A new gene drive may push a species of malaria-carrying mosquito to extinction.
In a small-scale laboratory study, the genetic engineering tool caused Anopheles gambiae mosquitoes to stop producing offspring in eight to 12 generations, researchers report September 24 in Nature Biotechnology. If the finding holds up in larger studies, the gene drive could be the first capable of wiping out a disease-carrying mosquito species.
“This is a great day,” says James Bull, an evolutionary biologist at the University of Texas at Austin who was not involved in the study. “Here we are with a technology that could radically change public health for the whole world.”
Gene drives use the molecular scissors known as CRISPR/Cas9 to copy and paste themselves into an organism’s DNA at precise locations. They’re designed to break the rules of inheritance, quickly spreading a genetic tweak to all offspring.
The new gene drive disrupts a mosquito gene called doublesex. Female mosquitoes that inherit two copies of the disrupted gene develop like males and are unable to bite or lay eggs. Males and females that inherit only one copy of the disrupted gene develop normally and are fertile.
Altered development
Female Anopheles gambiae mosquito’s development was altered by a gene drive that disrupts the doublesex gene. Females that inherited two copies of the gene drive (bottom right) developed antenna (red arrow) and claspers (blue arrow and enlarged images) similar to males. The females’ mouth parts also changed, preventing them from biting to get a blood meal. These alterations made the females unable to lay eggs.
In each of two cages, researchers mixed 300 female and 150 male normal A. gambiae mosquitoes with 150 males carrying the gene drive. Each generation, 95 percent to more than 99 percent of offspring inherited the gene drive. Normally, only 50 percent of offspring inherit a gene.
Within seven generations, all of the mosquitoes in one cage carried the gene drive. No eggs were produced in the next generation, and the population died out. In the other cage, it took 11 generations for the gene drive to spread to all of the mosquitoes and crash the population.
Other gene drive studies have done computer simulations to predict how long it would take for the drives to spread through a population. This is the first time the approach has succeeded in actual mosquitoes.

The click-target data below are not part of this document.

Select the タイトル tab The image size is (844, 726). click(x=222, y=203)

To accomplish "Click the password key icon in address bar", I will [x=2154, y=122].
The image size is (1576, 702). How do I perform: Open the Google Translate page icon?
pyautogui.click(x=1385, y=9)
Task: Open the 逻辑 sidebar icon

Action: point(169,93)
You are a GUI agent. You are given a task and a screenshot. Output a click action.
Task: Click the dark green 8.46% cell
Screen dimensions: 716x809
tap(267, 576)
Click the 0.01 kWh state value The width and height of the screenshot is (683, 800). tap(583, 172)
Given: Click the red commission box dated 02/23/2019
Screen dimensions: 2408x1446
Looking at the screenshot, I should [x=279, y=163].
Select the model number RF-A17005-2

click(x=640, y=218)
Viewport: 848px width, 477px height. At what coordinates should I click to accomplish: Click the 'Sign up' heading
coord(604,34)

Previous versions of gene drives also have been passed to offspring at high rates (SN: 12/12/15, p. 16). But those experiments were plagued by mutations that destroy the cutting site for CRISPR/Cas9, making the mosquitoes that carry the mutation resistant to the drive.
A few mosquitoes in the new study also developed mutations, but “no resistance was observed,” says study coauthor Andrea Crisanti, a medical geneticist at Imperial College London. That’s because those mutations broke the doublesex gene, producing sterile females that couldn’t pass the mutations on to the next generation.
Path to extinction
As more mosquitoes within two caged populations (red and blue lines) inherited a gene drive, the numbers of mosquitoes plummeted, finally producing no offspring after eight and 12 generations. The trend observed in the lab aligned with computer simulated predictions (grey and black lines).
All insects have some version of doublesex. “We believe that this gene may represent an Achilles heel for developing new pest control measures,” Crisanti says.
The tool raises the prospect of intentionally causing the extinction of a species. A. gambiae is the main mosquito that spreads malaria in Africa. Malaria kills more than 400,000 people each year worldwide, according to the World Health Organization.
“If you have a technology that could eradicate that [mosquito], it would be unethical not to use it,” says Omar Akbari, a geneticist at the University of California, San Diego, who was not involved in the work. But Akbari thinks it is unlikely that the gene drive would work as well in the wild, because resistance is bound to pop up at some point.
No one knows the ecological consequences of removing mosquitoes, either, or if the gene drive could be passed to other species. What if a “James Bond–style villain” used a similar gene drive to attack honeybees or other beneficial insects, says population geneticist Philipp Messer of Cornell University. “Humans will always come up with ways to abuse [technology], and in this case, it’s just so easy. That’s what worries me.”